As a kid, I remembered my Grandmother's sister, Katie, who worked at the Smock Company Store. She would allow me to ride on the running board of her 1948 Dodge so that I could cheat death. Aunt Katie worked in the office surrounded by a forest of vacuum tubes that would periodically vomit up a container with a bill for lumbar or gas or peanut butter accompanied by money. She'd put the change and receipt in an envelope and the tube would take the canister back to the sales counter totally by magic.
You could buy a coat, chipped ham, a saw, some candy and the oil you used in your miner's "sunshine lamp" all in one place. It was a poor man's Macy's. It flourished until someone invented antitrust lawsuits and then one day, it became a skating rink that doubled on Saturday nights as the Smock Recreation Center, a place where a young man could meet exotic women from Royal and Keisterville. Today, it doesn't have the grand storefront windows and mannequins that displayed the fall lineup for the modern man and woman from Smock. That's it right there at the top of this chapter. I miss the windows.

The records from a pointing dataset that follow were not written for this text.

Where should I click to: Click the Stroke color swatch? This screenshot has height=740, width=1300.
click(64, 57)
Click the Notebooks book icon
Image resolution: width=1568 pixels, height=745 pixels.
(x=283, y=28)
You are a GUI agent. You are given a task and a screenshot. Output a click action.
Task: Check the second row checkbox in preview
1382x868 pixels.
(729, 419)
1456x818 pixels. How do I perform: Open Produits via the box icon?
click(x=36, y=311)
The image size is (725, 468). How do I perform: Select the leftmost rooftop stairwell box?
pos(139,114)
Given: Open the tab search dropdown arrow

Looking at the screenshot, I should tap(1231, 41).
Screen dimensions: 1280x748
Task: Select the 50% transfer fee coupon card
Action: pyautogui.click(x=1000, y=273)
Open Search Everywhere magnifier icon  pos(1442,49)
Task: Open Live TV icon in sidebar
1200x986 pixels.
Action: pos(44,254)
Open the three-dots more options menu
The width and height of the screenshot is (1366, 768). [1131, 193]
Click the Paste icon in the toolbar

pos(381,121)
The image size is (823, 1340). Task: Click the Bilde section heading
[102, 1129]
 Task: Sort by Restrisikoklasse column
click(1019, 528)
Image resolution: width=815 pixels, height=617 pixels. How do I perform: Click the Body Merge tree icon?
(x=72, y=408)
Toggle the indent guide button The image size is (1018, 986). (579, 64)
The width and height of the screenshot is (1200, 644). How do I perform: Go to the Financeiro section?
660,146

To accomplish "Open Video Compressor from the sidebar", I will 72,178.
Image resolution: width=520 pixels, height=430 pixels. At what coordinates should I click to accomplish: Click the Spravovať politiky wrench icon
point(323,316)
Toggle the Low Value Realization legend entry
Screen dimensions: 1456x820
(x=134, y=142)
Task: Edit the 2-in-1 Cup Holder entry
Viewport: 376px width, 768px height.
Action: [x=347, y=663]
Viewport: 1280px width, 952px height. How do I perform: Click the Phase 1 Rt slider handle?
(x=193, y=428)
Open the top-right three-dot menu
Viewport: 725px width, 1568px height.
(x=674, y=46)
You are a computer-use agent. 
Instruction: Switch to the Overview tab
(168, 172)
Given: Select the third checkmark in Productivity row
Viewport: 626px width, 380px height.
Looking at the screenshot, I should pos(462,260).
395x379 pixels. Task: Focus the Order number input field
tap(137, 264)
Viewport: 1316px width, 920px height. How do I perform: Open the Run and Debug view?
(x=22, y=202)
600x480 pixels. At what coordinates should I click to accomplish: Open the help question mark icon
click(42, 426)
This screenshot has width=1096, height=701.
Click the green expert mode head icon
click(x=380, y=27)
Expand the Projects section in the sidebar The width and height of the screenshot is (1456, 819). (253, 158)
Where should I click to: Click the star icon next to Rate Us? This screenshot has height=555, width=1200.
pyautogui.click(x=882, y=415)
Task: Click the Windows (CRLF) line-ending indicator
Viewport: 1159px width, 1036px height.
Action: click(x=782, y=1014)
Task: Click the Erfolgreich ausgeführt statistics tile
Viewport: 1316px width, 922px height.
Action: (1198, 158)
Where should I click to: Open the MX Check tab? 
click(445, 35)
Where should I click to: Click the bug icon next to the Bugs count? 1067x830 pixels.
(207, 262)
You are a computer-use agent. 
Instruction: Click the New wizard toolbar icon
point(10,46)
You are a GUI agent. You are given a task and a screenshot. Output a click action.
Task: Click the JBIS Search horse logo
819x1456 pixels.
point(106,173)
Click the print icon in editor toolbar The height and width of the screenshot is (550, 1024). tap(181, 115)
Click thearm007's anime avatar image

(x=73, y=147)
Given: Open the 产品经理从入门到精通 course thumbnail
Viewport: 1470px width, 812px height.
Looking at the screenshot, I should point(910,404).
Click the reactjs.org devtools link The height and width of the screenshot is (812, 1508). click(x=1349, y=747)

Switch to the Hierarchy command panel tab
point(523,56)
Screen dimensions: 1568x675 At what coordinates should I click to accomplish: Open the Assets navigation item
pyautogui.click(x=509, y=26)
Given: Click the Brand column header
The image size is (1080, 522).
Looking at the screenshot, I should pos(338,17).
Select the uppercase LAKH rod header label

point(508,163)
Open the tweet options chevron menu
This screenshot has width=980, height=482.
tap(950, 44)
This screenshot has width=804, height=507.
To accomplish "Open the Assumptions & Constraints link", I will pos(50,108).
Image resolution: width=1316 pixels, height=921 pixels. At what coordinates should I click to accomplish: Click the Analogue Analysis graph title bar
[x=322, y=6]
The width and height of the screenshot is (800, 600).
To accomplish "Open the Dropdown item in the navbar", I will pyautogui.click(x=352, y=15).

And then there were the "Mom & Pop" stores. On the "new side" of Smock, Charlie Peskie ran such a store and was in direct competition with Florek's, a converted living room that Andy Florek's parents ran on Smock Hill. In either store, you were able to buy necessities such as bread, candy, milk, pop, candy, ice cream and candy, (Its a wonder I still have teeth.) Charlie was a very mild-mannered guy who rarely said much. The Florek's didn't say much since they spoke "broken" English.
Those in Smock that said Uniontown was a much better place to shop never really appreciated Charlie's and Florek's stores until ten or twelve inches of snow fell and blocked the roads.
And some of the older people appreciated Morris and Alvie Bortz who built a bar just up from the company store where people with other needs found shelter and an escape from the hell that was called the Colonial Mine. Right down from the bar was the Bortz Beer Distributor, where a simple phone call would spring Franke Blanda into action who would deliver that much needed case of Iron City right to your door.
Across from the old company store was a brick building which could be considered by today's standards as the Smock Shopping Mall. On the left side was the U.S. Post Office and on the other was Nick DiNardo, our stereotyped Italian barber who literally gave me my first proper haircut.
I also remember that if you were a member of the Smock Rod & Gun Club, which arose from the halls of the old coal mine bath house, you can grab a beer on Sunday. And if you could keep a secret, you could also play a little poker or drink a cold one behind what used to be the St. Hedwig's church hall. My Grandfather knew both of these places very well.
You got gas at Ed Sparrow's Pennzoil gas station (see elsewhere in this blog) or got your clothes cleaned at Colonial Cleaners who, like Frankie Blanda, delivered your pants right to your DOOR.
Money changed hands in several different ways in the Smock that I remember. And most of that is gone today thanks to what some call progress. But on that rare occasion, and if your timing is right, you could still enter through the Company Store's back door and find the occasional bake sale or dinner put on by the Christian Mothers. The sounds and the smells are the same and they still call a sixty year old man Bobby Joe. And for a few God-ordained holy minutes, I'm back again.
The only other wish I had at that moment was to walk outside and hear my Aunt Katie yell "OK Bobishka, hold on tight" as I cheated death once more on that running board.